- _Tasks and exercises_:
1. Answer these questions from the thread on InfiniBand and Ethernet in the Top 500 supercomputers:
(a) In what year did InfiniBand arrive on supercomputing machines?
(b) In the previous TOP500, what position would the last system on the latest list have held?
(c) What cable length is named for a low-cost 40/100G spec?
2. Carry on the thread on InfiniBand and Ethernet in the Top 500 supercomputers from its last line.
START Quoted passage
I concur with Petar. At Intel, we consider the Top 500
supercomputers to be a bellweather for future commercial performance
compute cluster trends. Infiniband has been growing at a faster rate
than Ethernet in the Top 500 supercomputers partly because of lower
latency and partly because of higher bandwidth/$ compared to 10GbE in
the recent past. Instead of giving up the large commercial server
cluster interconnect market to Infiniband, 802.3 should define
standards that allow Ethernet to be more competitive. A low-cost
100m cable spec for 40/100G is one of the required elements.
Rob Hays
Intel Corporation
------------------------------------------------------------------------
*From:* Petar Pepeljugoski [mailto:petarp@xxxxxxxxxx]
*Sent:* Friday, July 11, 2008 11:23 AM
*To:* STDS-802-3-HSSG@xxxxxxxxxxxxxxxxx
*Subject:* Re: [802.3BA] XR ad hoc Phone Conference Notice
Paul,
I can't disagree more with you. If you go to top500.org, and scroll
down to "Other highlights from the latest list", the last bullet says:
"The last system on the list would have been listed at position 200
in the previous TOP500 just six months ago. This is the largest
turnover rate in the 16-year history of the TOP500 project."
So if the #200 from the list from six months ago is now listed as
500, that means 300 NEW machines made it to the top 500 list in just
six months. This is 60% change in the list,
Contrary to your claim, this is a look at the future.
Regards,
Peter
Petar Pepeljugoski
IBM Research
P.O.Box 218 (mail)
1101 Kitchawan Road, Rte. 134 (shipping)
Yorktown Heights, NY 10598
e-mail: petarp@xxxxxxxxxx
phone: (914)-945-3761
fax: (914)-945-4134
From: Paul Kolesar <PKOLESAR@xxxxxxxxxxxx>
To: STDS-802-3-HSSG@xxxxxxxxxxxxxxxxx
Date: 07/11/2008 01:53 PM
Subject: Re: [802.3BA] XR ad hoc Phone Conference Notice
------------------------------------------------------------------------
Joel,
scanning the top 500 list is a look into the past. How many super
computers are produced each year? Probably a few tens. That means
this list is a compilation of more than 10 years worth of super
computers. InfiniBand only arrived on the scene in more recent
years, and really started to gain some market in more recent years
than that. Yet it already represents a quarter of the super
computing links. As proof of the interconnect market share trends
see http://www.top500.org/overtime/list/31/conn
Here you will observe that InfiniBand arrived on super computing
machines in 2003 and since 2006 has been the fastest growing
interconnect protocol, at the expense of almost every other protocol,
including leveling out the spectacular growth of GbE.
END Quoted passage
START Record excerpts
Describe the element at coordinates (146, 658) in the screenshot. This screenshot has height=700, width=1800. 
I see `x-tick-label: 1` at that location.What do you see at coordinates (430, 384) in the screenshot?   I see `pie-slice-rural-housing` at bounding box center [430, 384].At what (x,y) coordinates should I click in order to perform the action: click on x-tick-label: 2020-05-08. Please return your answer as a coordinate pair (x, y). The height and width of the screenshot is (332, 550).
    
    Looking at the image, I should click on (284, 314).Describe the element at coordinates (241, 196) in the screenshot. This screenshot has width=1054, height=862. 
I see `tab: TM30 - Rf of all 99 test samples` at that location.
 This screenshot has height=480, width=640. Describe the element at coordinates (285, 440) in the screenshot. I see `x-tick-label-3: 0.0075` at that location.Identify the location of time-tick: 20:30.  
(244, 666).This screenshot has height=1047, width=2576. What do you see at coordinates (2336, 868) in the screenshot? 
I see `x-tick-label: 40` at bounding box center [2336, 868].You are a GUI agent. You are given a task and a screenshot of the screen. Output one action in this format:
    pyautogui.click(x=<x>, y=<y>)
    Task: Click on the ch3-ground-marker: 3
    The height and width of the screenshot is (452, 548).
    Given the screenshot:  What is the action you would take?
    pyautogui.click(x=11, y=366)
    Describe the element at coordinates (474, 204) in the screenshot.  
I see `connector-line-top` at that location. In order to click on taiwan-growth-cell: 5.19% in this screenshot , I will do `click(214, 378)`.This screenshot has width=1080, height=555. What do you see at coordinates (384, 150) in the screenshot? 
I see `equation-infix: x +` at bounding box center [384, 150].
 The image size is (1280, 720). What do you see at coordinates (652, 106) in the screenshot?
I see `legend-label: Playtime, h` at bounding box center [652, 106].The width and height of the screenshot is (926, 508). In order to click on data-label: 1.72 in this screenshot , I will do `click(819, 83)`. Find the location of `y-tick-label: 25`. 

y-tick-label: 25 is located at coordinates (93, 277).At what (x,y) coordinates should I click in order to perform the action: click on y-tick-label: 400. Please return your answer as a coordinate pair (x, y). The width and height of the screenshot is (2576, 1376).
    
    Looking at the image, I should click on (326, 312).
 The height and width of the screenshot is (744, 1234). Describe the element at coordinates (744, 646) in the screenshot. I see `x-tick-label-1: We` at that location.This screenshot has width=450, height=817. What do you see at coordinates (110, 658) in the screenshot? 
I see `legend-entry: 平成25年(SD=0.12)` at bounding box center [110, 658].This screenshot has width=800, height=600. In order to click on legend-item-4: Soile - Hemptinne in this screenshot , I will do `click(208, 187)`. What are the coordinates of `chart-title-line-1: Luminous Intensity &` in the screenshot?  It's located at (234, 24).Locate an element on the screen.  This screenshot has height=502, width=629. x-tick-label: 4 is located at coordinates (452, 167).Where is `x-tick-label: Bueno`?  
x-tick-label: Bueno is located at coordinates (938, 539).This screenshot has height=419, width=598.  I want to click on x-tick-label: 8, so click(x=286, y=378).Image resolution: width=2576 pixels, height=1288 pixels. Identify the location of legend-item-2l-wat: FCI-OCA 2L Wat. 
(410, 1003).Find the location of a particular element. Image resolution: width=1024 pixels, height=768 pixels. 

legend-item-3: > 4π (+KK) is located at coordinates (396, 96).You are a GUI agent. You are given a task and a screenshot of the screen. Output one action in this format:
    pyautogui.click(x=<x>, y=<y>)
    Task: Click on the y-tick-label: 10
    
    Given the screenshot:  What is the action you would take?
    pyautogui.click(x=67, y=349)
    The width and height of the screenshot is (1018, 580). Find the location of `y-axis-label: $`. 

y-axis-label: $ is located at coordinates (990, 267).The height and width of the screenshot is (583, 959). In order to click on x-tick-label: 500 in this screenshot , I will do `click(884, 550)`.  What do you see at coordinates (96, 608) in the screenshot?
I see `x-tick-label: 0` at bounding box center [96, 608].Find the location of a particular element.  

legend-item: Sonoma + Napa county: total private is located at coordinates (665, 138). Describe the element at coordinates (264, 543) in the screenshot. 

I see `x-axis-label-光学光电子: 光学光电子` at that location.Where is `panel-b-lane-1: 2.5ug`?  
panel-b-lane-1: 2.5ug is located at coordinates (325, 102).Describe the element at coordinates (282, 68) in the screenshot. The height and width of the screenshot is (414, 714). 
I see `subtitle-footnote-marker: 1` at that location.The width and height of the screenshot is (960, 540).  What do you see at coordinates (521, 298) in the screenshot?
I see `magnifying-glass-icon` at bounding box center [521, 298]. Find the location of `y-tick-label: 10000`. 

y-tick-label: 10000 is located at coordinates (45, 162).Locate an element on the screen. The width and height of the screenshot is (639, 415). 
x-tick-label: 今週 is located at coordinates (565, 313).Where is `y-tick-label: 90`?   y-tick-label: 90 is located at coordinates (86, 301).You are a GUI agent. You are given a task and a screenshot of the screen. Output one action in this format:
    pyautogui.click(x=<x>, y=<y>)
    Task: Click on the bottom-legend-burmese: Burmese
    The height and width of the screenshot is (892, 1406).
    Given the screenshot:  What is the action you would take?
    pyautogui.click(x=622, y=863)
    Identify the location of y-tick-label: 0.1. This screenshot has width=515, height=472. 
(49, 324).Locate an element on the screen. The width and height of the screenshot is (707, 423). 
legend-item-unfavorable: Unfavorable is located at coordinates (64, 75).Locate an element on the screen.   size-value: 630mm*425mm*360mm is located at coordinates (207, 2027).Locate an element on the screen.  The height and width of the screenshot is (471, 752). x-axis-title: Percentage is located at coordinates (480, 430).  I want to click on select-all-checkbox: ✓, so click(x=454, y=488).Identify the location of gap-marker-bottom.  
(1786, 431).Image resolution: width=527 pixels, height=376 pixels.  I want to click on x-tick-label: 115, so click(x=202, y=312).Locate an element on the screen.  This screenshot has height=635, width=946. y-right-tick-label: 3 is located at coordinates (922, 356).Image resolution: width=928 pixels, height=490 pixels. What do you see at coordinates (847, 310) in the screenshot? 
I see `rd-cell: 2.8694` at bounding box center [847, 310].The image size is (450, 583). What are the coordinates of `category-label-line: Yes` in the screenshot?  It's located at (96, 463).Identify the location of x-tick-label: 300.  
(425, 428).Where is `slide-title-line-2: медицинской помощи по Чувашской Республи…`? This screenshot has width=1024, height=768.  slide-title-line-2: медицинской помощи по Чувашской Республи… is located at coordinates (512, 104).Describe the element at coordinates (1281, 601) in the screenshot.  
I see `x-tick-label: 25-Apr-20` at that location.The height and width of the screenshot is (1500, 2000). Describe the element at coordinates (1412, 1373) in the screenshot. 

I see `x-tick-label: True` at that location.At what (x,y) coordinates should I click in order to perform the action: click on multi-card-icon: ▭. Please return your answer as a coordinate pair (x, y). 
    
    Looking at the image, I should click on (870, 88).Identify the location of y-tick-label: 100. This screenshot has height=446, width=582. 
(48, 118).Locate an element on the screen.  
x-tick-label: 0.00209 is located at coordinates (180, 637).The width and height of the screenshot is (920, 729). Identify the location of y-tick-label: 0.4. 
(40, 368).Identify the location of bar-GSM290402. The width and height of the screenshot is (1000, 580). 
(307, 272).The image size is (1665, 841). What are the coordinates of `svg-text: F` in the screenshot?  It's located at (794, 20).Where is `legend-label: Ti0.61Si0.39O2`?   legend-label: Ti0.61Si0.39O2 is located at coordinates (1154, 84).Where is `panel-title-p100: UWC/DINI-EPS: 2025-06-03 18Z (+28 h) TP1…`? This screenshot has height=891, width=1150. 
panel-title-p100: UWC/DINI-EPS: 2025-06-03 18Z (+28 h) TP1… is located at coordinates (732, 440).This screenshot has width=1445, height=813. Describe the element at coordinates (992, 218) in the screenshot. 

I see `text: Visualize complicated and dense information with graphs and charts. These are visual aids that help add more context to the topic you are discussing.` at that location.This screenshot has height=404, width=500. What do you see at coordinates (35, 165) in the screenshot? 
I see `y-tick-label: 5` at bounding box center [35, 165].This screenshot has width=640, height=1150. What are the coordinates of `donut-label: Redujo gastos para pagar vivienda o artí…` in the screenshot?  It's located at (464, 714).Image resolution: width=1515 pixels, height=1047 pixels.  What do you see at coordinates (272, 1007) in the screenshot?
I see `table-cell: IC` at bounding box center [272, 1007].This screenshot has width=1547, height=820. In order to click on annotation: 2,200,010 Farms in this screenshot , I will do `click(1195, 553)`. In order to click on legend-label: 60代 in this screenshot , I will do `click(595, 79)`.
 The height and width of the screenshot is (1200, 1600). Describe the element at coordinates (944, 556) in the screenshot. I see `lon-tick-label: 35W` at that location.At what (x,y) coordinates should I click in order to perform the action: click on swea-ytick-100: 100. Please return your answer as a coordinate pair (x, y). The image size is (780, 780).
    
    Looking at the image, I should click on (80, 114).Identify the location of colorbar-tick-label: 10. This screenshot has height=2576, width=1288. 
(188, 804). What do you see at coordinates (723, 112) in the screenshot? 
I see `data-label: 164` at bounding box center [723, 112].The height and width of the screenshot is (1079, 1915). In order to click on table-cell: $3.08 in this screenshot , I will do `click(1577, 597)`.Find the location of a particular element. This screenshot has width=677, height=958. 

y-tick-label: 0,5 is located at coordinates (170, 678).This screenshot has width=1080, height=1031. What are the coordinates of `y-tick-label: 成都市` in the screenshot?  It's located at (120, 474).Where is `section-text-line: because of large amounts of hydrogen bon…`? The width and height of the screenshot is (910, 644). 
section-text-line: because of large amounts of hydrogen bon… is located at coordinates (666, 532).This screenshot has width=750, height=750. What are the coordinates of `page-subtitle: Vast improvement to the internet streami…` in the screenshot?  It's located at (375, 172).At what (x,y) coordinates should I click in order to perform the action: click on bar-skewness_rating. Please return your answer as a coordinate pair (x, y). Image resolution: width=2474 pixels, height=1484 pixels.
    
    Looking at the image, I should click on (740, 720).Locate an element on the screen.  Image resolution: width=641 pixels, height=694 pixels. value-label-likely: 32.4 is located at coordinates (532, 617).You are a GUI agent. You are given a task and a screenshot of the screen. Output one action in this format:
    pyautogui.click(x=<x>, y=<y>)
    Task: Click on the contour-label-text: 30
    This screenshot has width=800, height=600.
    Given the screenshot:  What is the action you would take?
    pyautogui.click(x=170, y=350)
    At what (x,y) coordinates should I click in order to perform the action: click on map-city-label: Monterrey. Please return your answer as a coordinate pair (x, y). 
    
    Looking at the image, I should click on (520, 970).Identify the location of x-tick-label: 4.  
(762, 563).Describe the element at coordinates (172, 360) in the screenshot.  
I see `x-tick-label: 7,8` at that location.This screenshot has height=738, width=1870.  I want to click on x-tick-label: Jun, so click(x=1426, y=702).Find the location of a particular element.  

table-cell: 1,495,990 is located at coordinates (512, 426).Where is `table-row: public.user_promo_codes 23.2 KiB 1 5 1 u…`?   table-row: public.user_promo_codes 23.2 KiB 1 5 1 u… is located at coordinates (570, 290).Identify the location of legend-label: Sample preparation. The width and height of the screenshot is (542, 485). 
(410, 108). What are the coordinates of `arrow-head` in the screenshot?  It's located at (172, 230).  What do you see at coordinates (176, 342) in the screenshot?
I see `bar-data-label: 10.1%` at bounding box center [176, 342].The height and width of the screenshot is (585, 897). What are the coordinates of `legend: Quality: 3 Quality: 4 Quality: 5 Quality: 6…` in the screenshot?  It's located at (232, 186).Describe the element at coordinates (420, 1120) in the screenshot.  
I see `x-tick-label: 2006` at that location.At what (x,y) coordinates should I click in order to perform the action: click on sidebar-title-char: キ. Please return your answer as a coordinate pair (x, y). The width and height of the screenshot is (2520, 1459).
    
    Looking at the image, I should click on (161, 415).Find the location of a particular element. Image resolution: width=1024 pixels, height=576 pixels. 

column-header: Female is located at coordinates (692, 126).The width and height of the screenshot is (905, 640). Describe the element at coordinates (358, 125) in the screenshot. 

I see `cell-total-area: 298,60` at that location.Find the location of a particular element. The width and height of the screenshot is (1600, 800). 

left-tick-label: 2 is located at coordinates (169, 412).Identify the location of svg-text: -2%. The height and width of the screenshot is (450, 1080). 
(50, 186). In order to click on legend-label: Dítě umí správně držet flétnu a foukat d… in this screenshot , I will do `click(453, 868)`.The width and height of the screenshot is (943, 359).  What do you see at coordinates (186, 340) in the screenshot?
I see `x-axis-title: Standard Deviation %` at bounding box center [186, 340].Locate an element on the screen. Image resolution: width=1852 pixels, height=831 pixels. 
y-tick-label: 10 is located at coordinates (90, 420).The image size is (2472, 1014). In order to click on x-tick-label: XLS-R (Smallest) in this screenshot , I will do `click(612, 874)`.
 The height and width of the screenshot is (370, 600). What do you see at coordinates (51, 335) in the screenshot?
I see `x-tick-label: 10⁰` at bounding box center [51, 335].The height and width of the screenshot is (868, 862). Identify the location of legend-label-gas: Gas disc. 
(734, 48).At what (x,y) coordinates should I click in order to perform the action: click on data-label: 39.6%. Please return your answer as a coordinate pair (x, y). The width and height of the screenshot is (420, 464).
END Record excerpts
- _Task responses_:
1.
(a) 2003
(b) Position 200
(c) 100m

2.
The 802.1 activity is more proof that this issue needs to be
addressed. The degree of continued shift towards InfiniBand will
likely depend on the success of the 802.1 efforts.
My statement was that the latency issue _could_ drive this continued
trend, not that it absolutely would. I stand by my statement as I
see no evidence that refutes it, only evidence that supports it.
As I responded earlier, I am not advocating a change to the 100m
objective. But I will find it very difficult to support a baseline
that does not include a longer reach than this with a low-cost
solution.
Regards,
Paul Kolesar
CommScope Inc.
Enterprise Solutions
1300 East Lookout Drive
Richardson, TX 75082
Phone: 972.792.3155
Fax: 972.792.3111
eMail: pkolesar@xxxxxxxxxxxxx
*Joel Goergen <joel@xxxxxxxxxxxxxxx>*
07/11/2008 11:32 AM
Please respond to
joel@xxxxxxxxxxxxxxx
To
STDS-802-3-HSSG@xxxxxxxxxxxxxxxxx
cc
Subject
Re: [802.3BA] XR ad hoc Phone Conference Notice
Paul,
I have an issue with the following statement:
“ Indeed, given that latency is a major performance concern for HPC,
the vendors of such machines may prefer to use InfiniBand. This
could mean that one of the primary customers to which we have tuned
our present objective will actually not use Ethernet, but will
benefit anyway by driving InfiniBand to adopt the same 100m PMD specs
that 802.3ba defines.”
I reviewed the top 500 org website for their June 2008 report on the
top 500 supercomputers. Ethernet at this point has a 56.8% share of
the interconnects. See
_http://www.top500.org/stats/list/31/connfam_. Infiniband has
24.20%. So I believe that this demonstrates that this area will use
Ethernet. Next, in regards to latency, there is the Data Center
Bridging Task Group in 802.1 that is working on this.
Therefore, I do not agree with the statement that “one of the primary
customers to which we have tuned our present objective will actually
not use Ethernet.”
thanks
-joel
Paul Kolesar wrote:
Steve,
thanks for furthering the discussion. Your views make sense to me.
I'd like to examine the super computer cabling distance distribution
that Petar shared with us yesterday in a bit more detail. I've
plotted it to allow folks to see it in graphical form.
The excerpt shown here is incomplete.